CONSEGNE DELL'ESERCIZIO ->
(a) Ricopia fedelmente il passo dell'articolo sulle mascherine che si apre con le parole contenenti "Dopo aver detto" e si chiude con "nei luoghi chiusi.".
(b) Secondo l'articolo sulle mascherine, in quale data dovrebbe cessare l'obbligo di indossarle nei luoghi chiusi?
(c) Prosegui l'articolo sulle mascherine dal punto in cui si interrompe.

Triassi (Federico II): «Procediamo per gradi, nelle scuole rimangano le chirurgiche»
Dopo aver detto addio alle mascherine all’aperto, gli italiani si preparano a un altro passo importante dopo più di due anni di pandemia e soprattutto dopo la fine dello stato di emergenza decretato lo scorso 31 marzo: poter fare a meno di indossare la mascherina anche nei luoghi chiusi.
Il 1° maggio dovrebbe essere la data fatidica, ma complice una curva di contagi non ancora del tutto rassicurante e forse anche lo scarso livello di adesione alla seconda dose booster, non è escluso che il governo faccia un passo indietro. Come in tutte le occasioni in cui c’è stato da decidere se modificare o meno una prassi dettata da ragioni epidemiologiche in vista di un miglioramento reale o tendenziale della curva pandemica, gli schieramenti sono quelli degli aperturisti e chiusuristi.
Se da un lato ormai chiunque ha preso coscienza dell’importanza delle buone pratiche di prevenzione e dimestichezza con l’uso dei dispositivi di protezione individuale, non si può negare che delle mascherine si continua a fare spesso un uso non propriamente conforme ai dettami originari. Dalla stessa Ffp2 utilizzata per giorni e giorni, alla chirurgica riposta in tasca magari vicino ad oggetti potenzialmente contaminati (chiavi, cellulare), la riflessione da farsi è duplice. Perché se da un lato abbandonare definitivamente le mascherine potrebbe essere un salto nel vuoto, esponendoci letteralmente a viso aperto al virus, dall’altro continuare a usarle male, soltanto per rispettare una regola, potrebbe esporci a un rischio maggiore.
Di questo paradosso (ma non solo) abbiamo parlato con la professoressa Maria Triassi, Presidente della Scuola di Medicina e Chirurgia dell’Università Federico II di Napoli, già direttore del Dipartimento di Sanità Pubblica nello stesso ateneo.

DATI FORNITI ->
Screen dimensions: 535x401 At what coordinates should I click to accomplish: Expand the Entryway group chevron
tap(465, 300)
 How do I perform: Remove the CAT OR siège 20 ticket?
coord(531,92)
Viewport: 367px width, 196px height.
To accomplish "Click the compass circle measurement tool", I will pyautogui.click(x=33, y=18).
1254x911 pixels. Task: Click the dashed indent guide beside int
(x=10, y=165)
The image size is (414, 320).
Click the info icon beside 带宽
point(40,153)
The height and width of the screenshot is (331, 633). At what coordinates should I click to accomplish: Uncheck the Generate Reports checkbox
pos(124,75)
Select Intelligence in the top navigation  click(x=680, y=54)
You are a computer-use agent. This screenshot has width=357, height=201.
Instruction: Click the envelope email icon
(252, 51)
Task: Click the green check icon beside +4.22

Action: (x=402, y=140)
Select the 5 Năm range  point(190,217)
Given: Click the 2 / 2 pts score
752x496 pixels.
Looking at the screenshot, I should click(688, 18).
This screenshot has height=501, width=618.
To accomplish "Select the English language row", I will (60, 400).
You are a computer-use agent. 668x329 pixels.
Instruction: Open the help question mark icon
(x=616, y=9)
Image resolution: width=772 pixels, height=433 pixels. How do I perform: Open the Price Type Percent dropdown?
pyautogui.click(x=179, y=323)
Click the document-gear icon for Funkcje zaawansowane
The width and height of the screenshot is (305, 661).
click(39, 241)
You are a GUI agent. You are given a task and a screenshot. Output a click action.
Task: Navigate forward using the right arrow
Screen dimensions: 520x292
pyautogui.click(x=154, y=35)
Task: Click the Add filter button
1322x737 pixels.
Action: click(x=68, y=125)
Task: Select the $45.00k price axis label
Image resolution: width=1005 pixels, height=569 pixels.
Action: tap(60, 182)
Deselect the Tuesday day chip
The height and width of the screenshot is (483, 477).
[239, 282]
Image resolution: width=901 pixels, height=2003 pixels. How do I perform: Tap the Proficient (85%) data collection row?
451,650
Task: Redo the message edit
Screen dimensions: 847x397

RISULTATI DELL'ESERCIZIO ->
(a)
Dopo aver detto addio alle mascherine all’aperto, gli italiani si preparano a un altro passo importante dopo più di due anni di pandemia e soprattutto dopo la fine dello stato di emergenza decretato lo scorso 31 marzo: poter fare a meno di indossare la mascherina anche nei luoghi chiusi.

(b) Il 1° maggio.

(c)
«Credo che la dirimente sull’uso o meno delle mascherine in luogo chiuso – afferma – sia data dal numero di persone che, caso per caso, occupa quel determinato luogo. Per intenderci, nei luoghi affollati l’obbligo dovrebbe restare in vigore. Così, come nelle scuole, in questi ultimi due mesi credo che lo sforzo di mantenere almeno le chirurgiche vada fatto, visto e considerato che la curva di contagi non frena in modo deciso. La strategia vincente dovrebbe essere quella di procedere per gradi: ad oggi resistiamo con le chirurgiche, domani quando la curva sarà ben puntata verso il basso, potremo pensare a liberarcene del tutto. È innegabile che nonostante la mitigazione data dai vaccini e dalla minore aggressività delle nuove varianti, la situazione epidemiologica non sia rosea come speravamo a questo punto: non mettiamo quindi il carro davanti ai buoi, non facciamoci prenderci dall’ansia del “liberi tutti”: allentiamo le restrizioni ma con discernimento».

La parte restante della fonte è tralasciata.